DIRECTIONS FOR THIS TASK ::
Could you write out all the records once more, exactly?
** EXERCISE INPUTS follows **
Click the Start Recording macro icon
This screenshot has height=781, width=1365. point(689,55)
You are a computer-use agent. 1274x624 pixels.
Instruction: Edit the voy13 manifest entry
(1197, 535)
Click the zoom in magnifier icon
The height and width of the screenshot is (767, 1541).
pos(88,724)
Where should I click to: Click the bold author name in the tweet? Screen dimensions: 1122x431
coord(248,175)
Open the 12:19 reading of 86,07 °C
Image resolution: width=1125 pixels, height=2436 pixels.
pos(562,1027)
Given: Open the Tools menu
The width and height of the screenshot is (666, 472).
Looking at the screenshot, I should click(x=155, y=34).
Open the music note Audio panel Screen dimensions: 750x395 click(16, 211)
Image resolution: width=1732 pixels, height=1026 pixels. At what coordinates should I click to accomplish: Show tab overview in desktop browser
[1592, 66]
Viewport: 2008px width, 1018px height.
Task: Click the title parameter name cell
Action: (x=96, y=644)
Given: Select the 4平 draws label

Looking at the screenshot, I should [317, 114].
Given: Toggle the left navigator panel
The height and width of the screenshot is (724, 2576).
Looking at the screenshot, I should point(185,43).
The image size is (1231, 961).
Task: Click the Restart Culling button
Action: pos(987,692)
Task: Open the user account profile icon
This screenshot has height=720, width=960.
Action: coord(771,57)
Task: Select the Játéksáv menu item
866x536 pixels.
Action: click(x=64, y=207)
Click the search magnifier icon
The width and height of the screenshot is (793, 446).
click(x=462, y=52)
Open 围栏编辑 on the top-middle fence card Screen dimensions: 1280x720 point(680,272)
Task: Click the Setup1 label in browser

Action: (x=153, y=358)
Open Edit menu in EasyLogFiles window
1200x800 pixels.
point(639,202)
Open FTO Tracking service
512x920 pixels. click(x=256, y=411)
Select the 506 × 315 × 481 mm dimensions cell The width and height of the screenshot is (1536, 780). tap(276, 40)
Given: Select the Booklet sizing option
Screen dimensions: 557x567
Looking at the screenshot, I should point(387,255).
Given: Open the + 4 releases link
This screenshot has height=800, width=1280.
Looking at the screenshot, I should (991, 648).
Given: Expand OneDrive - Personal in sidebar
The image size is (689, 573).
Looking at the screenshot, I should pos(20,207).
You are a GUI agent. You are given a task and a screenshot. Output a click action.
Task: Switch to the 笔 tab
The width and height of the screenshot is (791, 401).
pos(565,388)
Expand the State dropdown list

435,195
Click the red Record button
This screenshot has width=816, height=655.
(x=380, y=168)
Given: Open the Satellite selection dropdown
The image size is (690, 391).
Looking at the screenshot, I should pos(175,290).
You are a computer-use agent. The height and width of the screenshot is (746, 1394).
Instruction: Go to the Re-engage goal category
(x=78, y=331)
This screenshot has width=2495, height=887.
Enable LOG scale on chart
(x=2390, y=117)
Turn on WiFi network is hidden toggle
** End of EXERCISE INPUTS **
EXERCISE RESPONSE ::
Click the Start Recording macro icon
This screenshot has height=781, width=1365. point(689,55)
You are a computer-use agent. 1274x624 pixels.
Instruction: Edit the voy13 manifest entry
(1197, 535)
Click the zoom in magnifier icon
The height and width of the screenshot is (767, 1541).
pos(88,724)
Where should I click to: Click the bold author name in the tweet? Screen dimensions: 1122x431
coord(248,175)
Open the 12:19 reading of 86,07 °C
Image resolution: width=1125 pixels, height=2436 pixels.
pos(562,1027)
Given: Open the Tools menu
The width and height of the screenshot is (666, 472).
Looking at the screenshot, I should click(x=155, y=34).
Open the music note Audio panel Screen dimensions: 750x395 click(16, 211)
Image resolution: width=1732 pixels, height=1026 pixels. At what coordinates should I click to accomplish: Show tab overview in desktop browser
[1592, 66]
Viewport: 2008px width, 1018px height.
Task: Click the title parameter name cell
Action: (x=96, y=644)
Given: Select the 4平 draws label

Looking at the screenshot, I should [317, 114].
Given: Toggle the left navigator panel
The height and width of the screenshot is (724, 2576).
Looking at the screenshot, I should point(185,43).
The image size is (1231, 961).
Task: Click the Restart Culling button
Action: pos(987,692)
Task: Open the user account profile icon
This screenshot has height=720, width=960.
Action: coord(771,57)
Task: Select the Játéksáv menu item
866x536 pixels.
Action: click(x=64, y=207)
Click the search magnifier icon
The width and height of the screenshot is (793, 446).
click(x=462, y=52)
Open 围栏编辑 on the top-middle fence card Screen dimensions: 1280x720 point(680,272)
Task: Click the Setup1 label in browser

Action: (x=153, y=358)
Open Edit menu in EasyLogFiles window
1200x800 pixels.
point(639,202)
Open FTO Tracking service
512x920 pixels. click(x=256, y=411)
Select the 506 × 315 × 481 mm dimensions cell The width and height of the screenshot is (1536, 780). tap(276, 40)
Given: Select the Booklet sizing option
Screen dimensions: 557x567
Looking at the screenshot, I should point(387,255).
Given: Open the + 4 releases link
This screenshot has height=800, width=1280.
Looking at the screenshot, I should (991, 648).
Given: Expand OneDrive - Personal in sidebar
The image size is (689, 573).
Looking at the screenshot, I should pos(20,207).
You are a GUI agent. You are given a task and a screenshot. Output a click action.
Task: Switch to the 笔 tab
The width and height of the screenshot is (791, 401).
pos(565,388)
Expand the State dropdown list

435,195
Click the red Record button
This screenshot has width=816, height=655.
(x=380, y=168)
Given: Open the Satellite selection dropdown
The image size is (690, 391).
Looking at the screenshot, I should pos(175,290).
You are a computer-use agent. The height and width of the screenshot is (746, 1394).
Instruction: Go to the Re-engage goal category
(x=78, y=331)
This screenshot has width=2495, height=887.
Enable LOG scale on chart
(x=2390, y=117)
Turn on WiFi network is hidden toggle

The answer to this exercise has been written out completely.